- [WHAT YOU SHOULD DO] Set the pictures aside and set down only the lines from the line holding "Screen dimensions: 1449x840" through the end of the entries below, ends included.

Source data
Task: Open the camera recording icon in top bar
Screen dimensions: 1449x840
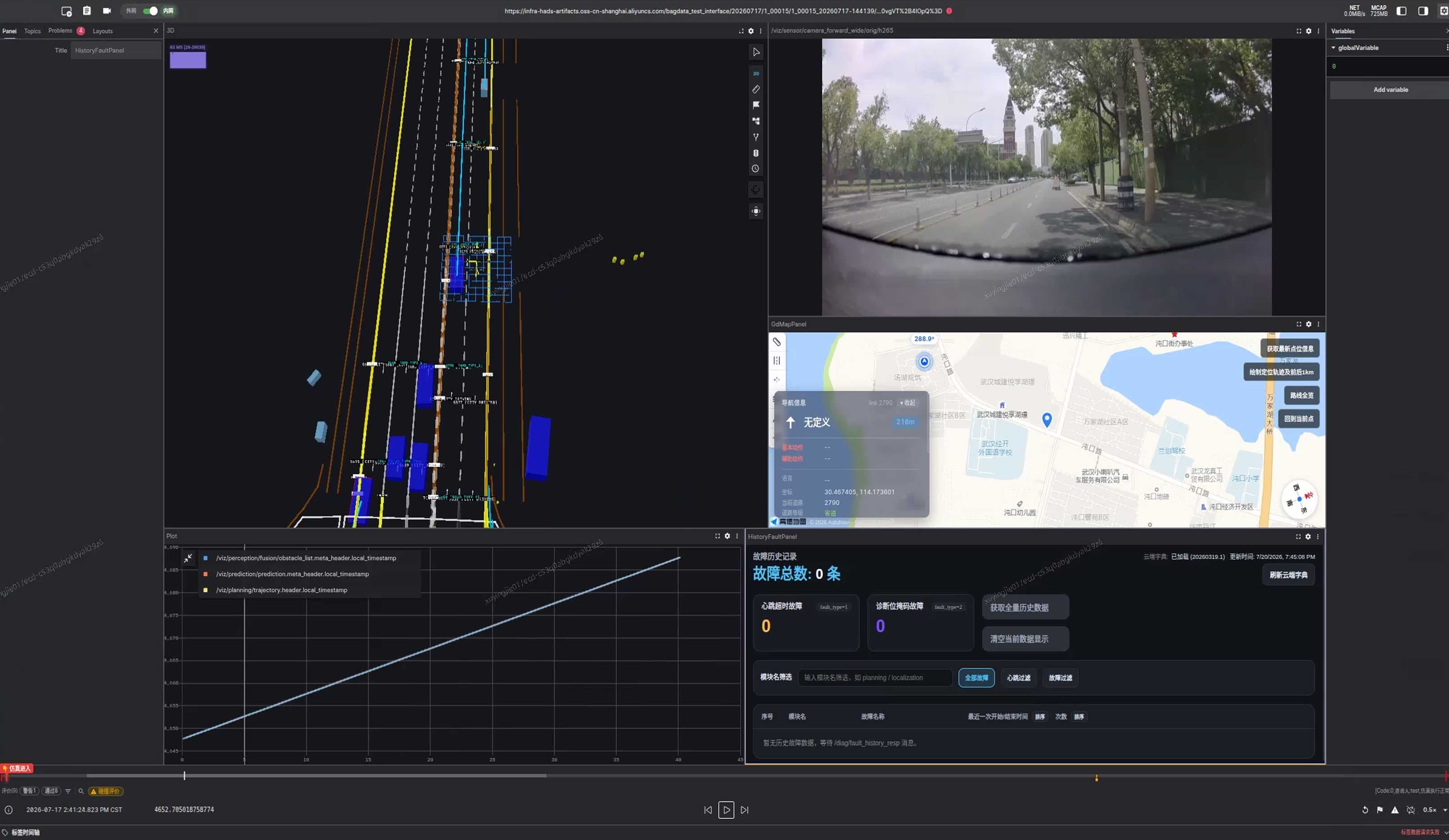Action: click(x=107, y=11)
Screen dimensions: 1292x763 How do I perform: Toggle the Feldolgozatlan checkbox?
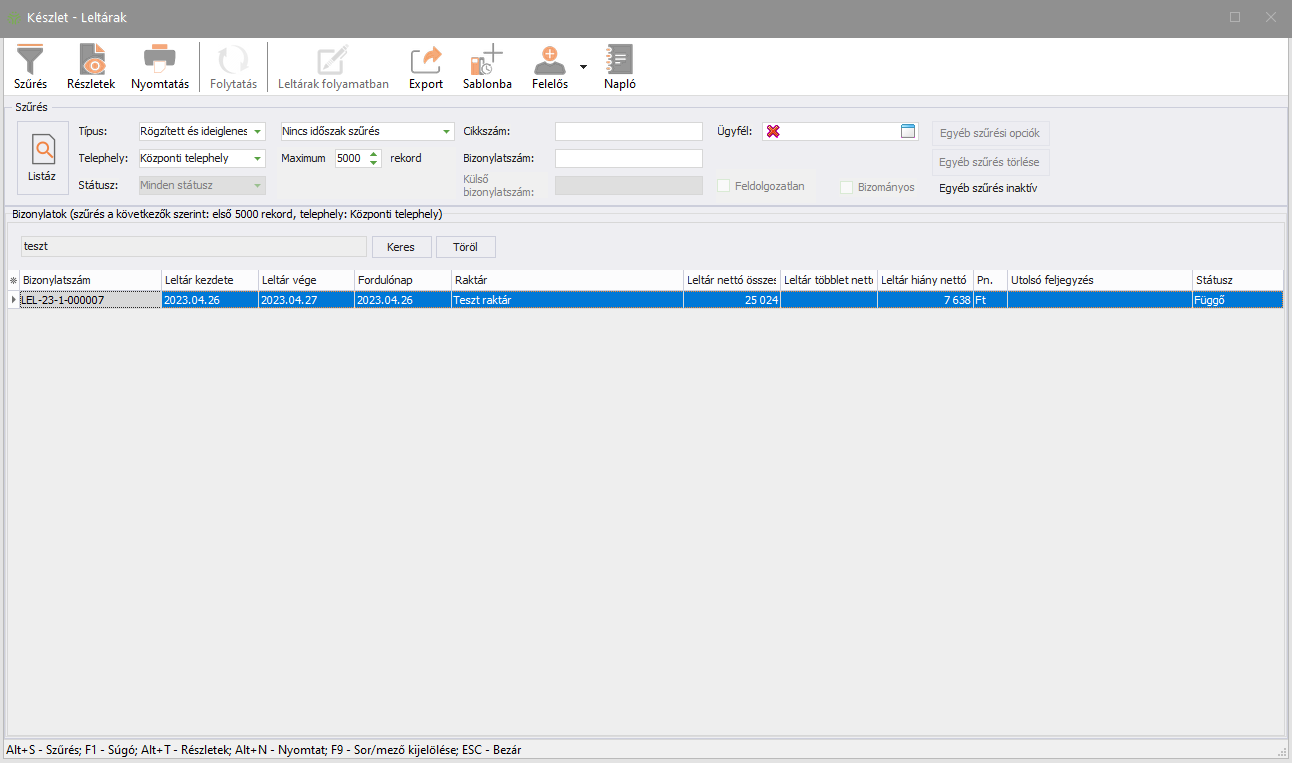pyautogui.click(x=724, y=186)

- [RESULT OF THIS EXERCISE]
Screen dimensions: 1449x840
Action: click(x=107, y=11)
Screen dimensions: 1292x763 How do I perform: Toggle the Feldolgozatlan checkbox?
pyautogui.click(x=724, y=186)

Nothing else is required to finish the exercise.